Avrupa’nın İran, Suriye, Irak gibi ülkelerle sınır komşusu
olmasını kabullenemeyiz. Türkiye ile ekonomik ilişkilerimizi
sürdürmeliyiz. Genç ve hızlı büyüyen nüfusunun satınalma
gücünden faydalanmalıyız. Bu ülkeye ihracatımızı
sürdürmeliyiz. Ancak, bu ülkenin globalleşmenin temel
prensiplerine sahip olmadığını ve uluslar arası kardeşliği
içine sindiremediğini de görmeliyiz.”
Helmut
Schmidt, Almanya
eski Başbakanı
De
Gaulle’den Jack Lang’a
Avrupa
Birliği örgütlerinde görev yapan kişilerin Türkiye’ye dönük
açıklamaları, Birliğin, daha kuruluş aşamasında belirlediği
Türkiye politikasının doğal uzantılarıdır.
Fransa
Cumhurbaşkanı Charles
De Gaulle’ün
Ankara
Anlaşması
hazırlanırken, 1962’de, “Türkiye
ne tümüyle dışarı itilmeli ne de içeri alınmalıdır”1
tümcesiyle biçimlendirdiği politik tutum, Avrupa’da
gelenekselleşmiş olan Türk karşıtlığıyla birleşince,
karşımıza siyasi söylemi aşan ve çoğu kez aşağılamaya
varan açıklamalar çıkmaktadır. Konu Türkiye olduğunda,
Avrupalıların en ‘kibarında’
bile, değersiz görmeye dayanan ve açık ya da örtülü biçimde
dile getirilen, düşmanca bir kabalık öne çıkar.
Avrupa
Birliği İnsan Hakları Komisyonu
Başkanı Claudia
Roth,
23 Kasım 2000’de Diyarbakır’a geldi; burada, değişik
kesimlerle görüşmeler yaptı, açıklamalarda bulundu. Gezisi
sırasında kendisini koruyarak düzeni sağlayan polislerle
tartıştı, işgalci güç olarak gördüğünü belli eden
tavırlarla onları azarladı hatta “üzerlerine
yürüdü.”2
Belediye
Başkanı Ferudun
Çelik’i
ziyaret ederken çevresinde toplananlara Kürtçe teşekkür etti ve
şu açıklamayı yaptı: “Leyla
Zana’nın Türkiye Büyükelçisi olarak atanmasını istiyorum. Bu
Türkiye için çok iyi olurdu. Diyarbakır Belediye Başkanı
Ferudun Çelik’de çok iyi bir büyükelçi olabilir. Kürt kimliği
tanınmalı af cezaevindeki Kürtleri de kapsamalıdır. Kürt güneşi
parlıyor. Bu Kürt güneşi ışıklarından birini arkadaşım
Leyla Zana’ya göndermek istiyorum.”3
Fransa
eski Kültür Bakanı Jack
Lang,
27 Mayıs 1999’da Paris’te toplanan “Avrupa
Solu Zirvesi”’nde
şunları söyledi: “Demokrasi
ve insan haklarına verdiğimiz değerleri yalnızca sınırlarımız
içinde değil, sınırlarımız dışında da savunacağız.

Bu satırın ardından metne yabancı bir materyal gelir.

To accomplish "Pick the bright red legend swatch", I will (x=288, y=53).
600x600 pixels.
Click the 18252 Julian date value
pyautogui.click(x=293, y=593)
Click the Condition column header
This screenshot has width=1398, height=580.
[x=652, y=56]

Gelecekte ve gerekirse bugün, Kosova’da yaptığımız gibi
(Yugoslavya’nın
bombalandığı günler)
Kürt halkını da savunup koruyacağız. AB’nin ne stratejik ne de
ekonomik çıkarları diktatörle mücadelemizi önleyemez.”4
“Türkiye
AB’ne Alınmayacak”
AB
yetkilileri, Türkiye’yi Birliğe almayacaklarını açıkça
söylediler, en yetkili kişiler bu yönde açıklamalar yaptı. AB
Dış İlişkiler Komitesi Başkanı Tom
Spencer,
Amerikan Dow
Jones
Haber Ajansı’na verdiği demeçte şöyle diyor: “Türklere
ileride bir gün AB’nin parçası olacakları yolunda 30 yıldır
söz vererek hiç dürüst bir davranışta
bulunmadığımızı
düşünüyorum. Çünkü gerçek, AB’nin Türkiye’yi üye olarak
kabul etme yolunda hiçbir niyetinin olmadığıdır. Türkiye, bir
yandan köktendincilerin diğer yandan bizim tutmayacağımız
sözlerin arasında sıkışmış durumdadır. Türkiye’ye gerçek
niyetimizi anlatmamız daha dürüst bir davranış olurdu...”5
Almanya
eski Başbakanı Helmut
Schmidt
konu hakkında şunları söyledi: “Avrupa’nın
geleceğinde, ne olursa olsun Türkiye’nin yeri yoktur. 70 Milyon
Türk vatandaşını Avrupa içinde serbestçe dolaştırmayız.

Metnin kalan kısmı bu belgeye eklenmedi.